Ceux-ci ont toujours contrôlé l’appareil d’Etat par le biais de leurs fils haut-gradés de l’année. Le sudiste Obasanjo avait mis fin à cette "fatalité" en 1977, mais son départ précipité du pouvoir deux années plus tard, traduisait toute la difficulté de briser l’ordre ancien. Si Obasanjo a pu refaire surface une décennie et demie plus tard, c’est parce que le Nord par l’intermédiaire de Babanguida puis d’Abacha avait "grillé" ses cartes et était contraint de passer la main. Pour ne pas être totalement hors-jeu les faiseurs de rois avaient cependant pris la précaution d’envoyer le "docile" Obasanjo au Palais d’Aso Rock.

Et c’est là qu’intervient la deuxième raison de cette instabilité politique, Obasanjo ayant fait montre d’esprit d’indépendance dès sa prise qui est manifestée à travers les poursuites judiciaires lancées contre les héritiers de Sani Abacha alors que ce dernier est toujours une "icône" pour ses frères du Nord. Autre grief contre le président, sa volonté de vider tout le contentieux politico-judiciaire du pays, qui met en cause essentiellement l’état-major militaire. Il n’en fallait pas plus pour que la "résistance" s’organise, et l’institution de la Charia ( la loi islamique) dans les principautés du Nord, doit-être comprise comme la première manifestation de cette défiance de l’autorité de l’Etat.

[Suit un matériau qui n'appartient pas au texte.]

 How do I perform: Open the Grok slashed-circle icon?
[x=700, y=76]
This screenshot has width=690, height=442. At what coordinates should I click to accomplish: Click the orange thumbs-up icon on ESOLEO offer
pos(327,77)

Une attitude qui a "contaminé" les autres communautés ethniques avec les troubles sociaux qui ont ensanglanté le "Niger-State" et le plateau central ces derniers mois. Obasanjo est donc assis sur un volcan en ébullition et il ne doit sa survie politique qu’à son flair et à sa connaissance pointue du landerneau politique nigérian. Pour autant, le pays n’en continue pas moins de se fragiliser au grand désespoir de ses fils mais aussi pour l’Ouest-africain au regard de l’impulsion qu’il aurait dû donner, au développement de la région.